Your Rights as the Landlord

Right to Sell the Property

Firstly, as the landlord, you have the legal right to sell your property at any time. This right is valid regardless of the fact that your property may have tenants residing in it. However, the tenancy agreement still holds, and the new owner will need to respect the terms until it naturally ends.

Right to Market the Property

You have the right to market the property and conduct viewings. However, you must give tenants at least 24 hours’ notice, and the viewing should be at a reasonable time. This notice period is in accordance with the Protection from Eviction Act 1977.

Your Responsibilities to Your Tenant

Honoring the Tenancy Agreement

It is crucial to understand that a sale doesn’t terminate the existing tenancy agreements. The new owner must honor these until their natural expiration. Tenants have the right to stay until the end of their tenancy unless there’s a break clause. Selling your property doesn’t give you the right to evict your tenants prematurely.

Keeping the Tenants Informed

While you aren’t legally obliged to inform your tenants that you plan to sell, it is usually best to be open about your intentions. Surprising your tenants with the news might lead to conflict and potentially jeopardize a smooth sale process.

Navigating the Sale

Selling with Sitting Tenants

Selling a property with sitting tenants can potentially attract investors, as it guarantees an immediate income stream. It can be a selling point for buyers who don’t want to go through the process of finding new tenants. The existing tenants might also be interested in purchasing the property themselves.
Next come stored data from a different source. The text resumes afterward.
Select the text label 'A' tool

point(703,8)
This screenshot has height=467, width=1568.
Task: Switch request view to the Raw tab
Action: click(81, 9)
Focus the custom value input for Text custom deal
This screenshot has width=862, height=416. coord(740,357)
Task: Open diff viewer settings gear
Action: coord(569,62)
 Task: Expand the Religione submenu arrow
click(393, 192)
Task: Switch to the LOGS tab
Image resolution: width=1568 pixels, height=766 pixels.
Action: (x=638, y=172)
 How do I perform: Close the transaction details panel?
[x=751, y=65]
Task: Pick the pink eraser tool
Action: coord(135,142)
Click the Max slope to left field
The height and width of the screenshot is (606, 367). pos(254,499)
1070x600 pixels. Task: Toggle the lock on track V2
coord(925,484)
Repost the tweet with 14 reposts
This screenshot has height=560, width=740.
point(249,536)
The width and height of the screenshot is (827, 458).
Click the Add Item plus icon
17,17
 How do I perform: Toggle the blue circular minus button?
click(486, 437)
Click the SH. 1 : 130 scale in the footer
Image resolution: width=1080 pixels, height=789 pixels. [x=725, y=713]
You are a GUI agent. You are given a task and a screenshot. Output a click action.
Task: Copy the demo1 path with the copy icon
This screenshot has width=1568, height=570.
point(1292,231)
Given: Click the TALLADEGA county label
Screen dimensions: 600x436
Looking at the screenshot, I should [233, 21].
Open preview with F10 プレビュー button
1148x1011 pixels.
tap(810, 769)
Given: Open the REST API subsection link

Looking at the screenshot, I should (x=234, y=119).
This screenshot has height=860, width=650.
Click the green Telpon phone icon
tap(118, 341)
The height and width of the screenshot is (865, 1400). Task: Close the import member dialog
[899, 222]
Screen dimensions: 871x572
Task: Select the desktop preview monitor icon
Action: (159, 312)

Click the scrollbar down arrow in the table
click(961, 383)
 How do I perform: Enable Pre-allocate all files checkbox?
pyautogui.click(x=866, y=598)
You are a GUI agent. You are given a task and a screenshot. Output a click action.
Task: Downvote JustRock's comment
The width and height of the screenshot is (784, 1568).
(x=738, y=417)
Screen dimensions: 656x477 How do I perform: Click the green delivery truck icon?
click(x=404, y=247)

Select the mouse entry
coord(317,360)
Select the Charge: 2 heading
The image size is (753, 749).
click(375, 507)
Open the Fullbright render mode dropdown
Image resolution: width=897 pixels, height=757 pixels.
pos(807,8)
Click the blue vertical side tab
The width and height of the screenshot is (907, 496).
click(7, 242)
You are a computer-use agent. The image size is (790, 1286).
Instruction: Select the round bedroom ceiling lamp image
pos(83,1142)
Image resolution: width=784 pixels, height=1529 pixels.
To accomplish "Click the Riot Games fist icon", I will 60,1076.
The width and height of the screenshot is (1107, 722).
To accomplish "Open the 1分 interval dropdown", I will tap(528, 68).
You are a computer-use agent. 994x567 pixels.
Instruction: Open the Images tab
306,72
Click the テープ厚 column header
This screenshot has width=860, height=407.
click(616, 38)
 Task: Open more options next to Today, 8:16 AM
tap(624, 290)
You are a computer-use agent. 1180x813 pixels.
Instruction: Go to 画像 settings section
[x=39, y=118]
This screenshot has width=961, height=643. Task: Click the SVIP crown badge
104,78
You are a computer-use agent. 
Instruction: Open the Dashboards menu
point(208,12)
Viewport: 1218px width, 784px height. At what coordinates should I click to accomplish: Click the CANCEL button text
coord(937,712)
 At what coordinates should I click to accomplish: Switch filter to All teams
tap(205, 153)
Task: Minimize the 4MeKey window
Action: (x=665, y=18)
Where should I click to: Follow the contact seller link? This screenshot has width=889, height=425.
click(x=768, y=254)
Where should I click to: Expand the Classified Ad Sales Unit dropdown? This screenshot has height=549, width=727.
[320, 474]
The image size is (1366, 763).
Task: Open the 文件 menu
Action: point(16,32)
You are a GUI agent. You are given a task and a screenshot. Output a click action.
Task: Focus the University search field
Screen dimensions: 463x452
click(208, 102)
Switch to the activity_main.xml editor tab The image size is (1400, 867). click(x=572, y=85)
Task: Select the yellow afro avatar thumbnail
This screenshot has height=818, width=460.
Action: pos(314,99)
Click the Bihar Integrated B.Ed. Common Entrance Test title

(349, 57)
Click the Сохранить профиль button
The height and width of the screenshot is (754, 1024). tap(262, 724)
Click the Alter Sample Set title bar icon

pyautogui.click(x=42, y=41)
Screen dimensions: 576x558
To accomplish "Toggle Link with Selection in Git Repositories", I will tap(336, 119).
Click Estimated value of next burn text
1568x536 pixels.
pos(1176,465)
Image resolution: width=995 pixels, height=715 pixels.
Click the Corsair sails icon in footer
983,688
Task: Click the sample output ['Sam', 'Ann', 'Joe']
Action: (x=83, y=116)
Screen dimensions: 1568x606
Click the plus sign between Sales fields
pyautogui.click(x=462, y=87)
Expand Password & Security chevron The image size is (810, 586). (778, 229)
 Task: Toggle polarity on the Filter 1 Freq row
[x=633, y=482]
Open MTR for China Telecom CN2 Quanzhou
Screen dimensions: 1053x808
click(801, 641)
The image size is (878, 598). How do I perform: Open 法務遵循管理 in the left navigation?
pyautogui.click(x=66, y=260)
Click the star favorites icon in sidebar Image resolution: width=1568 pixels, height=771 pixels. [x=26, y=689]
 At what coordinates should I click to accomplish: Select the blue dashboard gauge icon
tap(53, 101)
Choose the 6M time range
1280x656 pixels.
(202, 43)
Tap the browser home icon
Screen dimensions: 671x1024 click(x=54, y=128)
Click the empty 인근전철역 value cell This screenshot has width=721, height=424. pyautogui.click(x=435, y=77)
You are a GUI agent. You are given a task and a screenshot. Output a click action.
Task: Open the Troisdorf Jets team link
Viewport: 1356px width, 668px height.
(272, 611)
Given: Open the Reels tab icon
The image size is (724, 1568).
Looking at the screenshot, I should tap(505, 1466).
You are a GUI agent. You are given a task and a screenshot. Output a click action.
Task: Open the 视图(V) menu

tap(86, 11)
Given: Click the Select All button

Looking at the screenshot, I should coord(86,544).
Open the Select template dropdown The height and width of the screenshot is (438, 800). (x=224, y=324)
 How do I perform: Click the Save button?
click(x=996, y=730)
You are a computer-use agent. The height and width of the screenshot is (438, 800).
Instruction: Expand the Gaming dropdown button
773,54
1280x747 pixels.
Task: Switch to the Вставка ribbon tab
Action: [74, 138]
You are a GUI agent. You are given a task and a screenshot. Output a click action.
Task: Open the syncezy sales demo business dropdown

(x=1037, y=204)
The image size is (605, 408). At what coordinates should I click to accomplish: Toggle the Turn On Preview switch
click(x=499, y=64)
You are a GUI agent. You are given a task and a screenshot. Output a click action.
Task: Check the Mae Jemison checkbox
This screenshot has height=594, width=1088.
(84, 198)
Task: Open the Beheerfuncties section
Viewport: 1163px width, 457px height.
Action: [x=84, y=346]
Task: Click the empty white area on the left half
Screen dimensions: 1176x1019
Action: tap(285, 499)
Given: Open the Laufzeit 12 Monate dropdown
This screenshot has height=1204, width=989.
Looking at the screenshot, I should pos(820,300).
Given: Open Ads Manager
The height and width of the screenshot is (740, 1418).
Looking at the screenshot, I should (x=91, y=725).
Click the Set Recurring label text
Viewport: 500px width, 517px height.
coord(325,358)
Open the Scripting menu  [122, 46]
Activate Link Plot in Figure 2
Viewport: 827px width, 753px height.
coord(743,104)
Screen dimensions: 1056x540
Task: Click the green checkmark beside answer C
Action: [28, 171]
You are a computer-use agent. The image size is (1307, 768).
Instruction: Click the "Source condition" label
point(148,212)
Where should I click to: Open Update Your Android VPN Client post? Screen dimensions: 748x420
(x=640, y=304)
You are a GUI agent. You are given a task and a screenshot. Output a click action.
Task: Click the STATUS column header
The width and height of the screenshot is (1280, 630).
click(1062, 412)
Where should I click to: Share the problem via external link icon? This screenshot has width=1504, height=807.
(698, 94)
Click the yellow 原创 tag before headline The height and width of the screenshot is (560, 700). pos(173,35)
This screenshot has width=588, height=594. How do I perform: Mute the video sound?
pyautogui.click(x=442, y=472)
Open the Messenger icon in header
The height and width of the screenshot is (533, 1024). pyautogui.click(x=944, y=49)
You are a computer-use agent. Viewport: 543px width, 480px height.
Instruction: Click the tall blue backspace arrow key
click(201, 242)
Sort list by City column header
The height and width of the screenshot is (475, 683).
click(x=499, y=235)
Issuing a Section 21 Notice

If the tenancy agreement contains a break clause, or if it is close to the end, you might want to sell the property vacant. In this case, you can issue a Section 21 notice, giving the tenant at least two months’ notice to leave. Be mindful of the legal requirements to serve a Section 21 notice correctly, or it can be deemed invalid.

Handling Tenancy Deposit

The deposit must be handled correctly during the sale. If it’s protected in a government-approved tenancy deposit scheme, you’ll need to transfer it to the new landlord or return it to the tenant if the tenancy ends.

In Conclusion

Selling a tenanted property can be a complex process, but by understanding your rights and responsibilities, you can ensure a smooth transition for everyone involved. Open communication and respect for tenants’ rights can lead to mutually beneficial outcomes.

Whether you’re an experienced property owner or a first-time landlord, this guide is a good starting point to navigate the complexities of selling a tenanted property. Just remember to consider all aspects and, if necessary, seek professional advice to make informed decisions.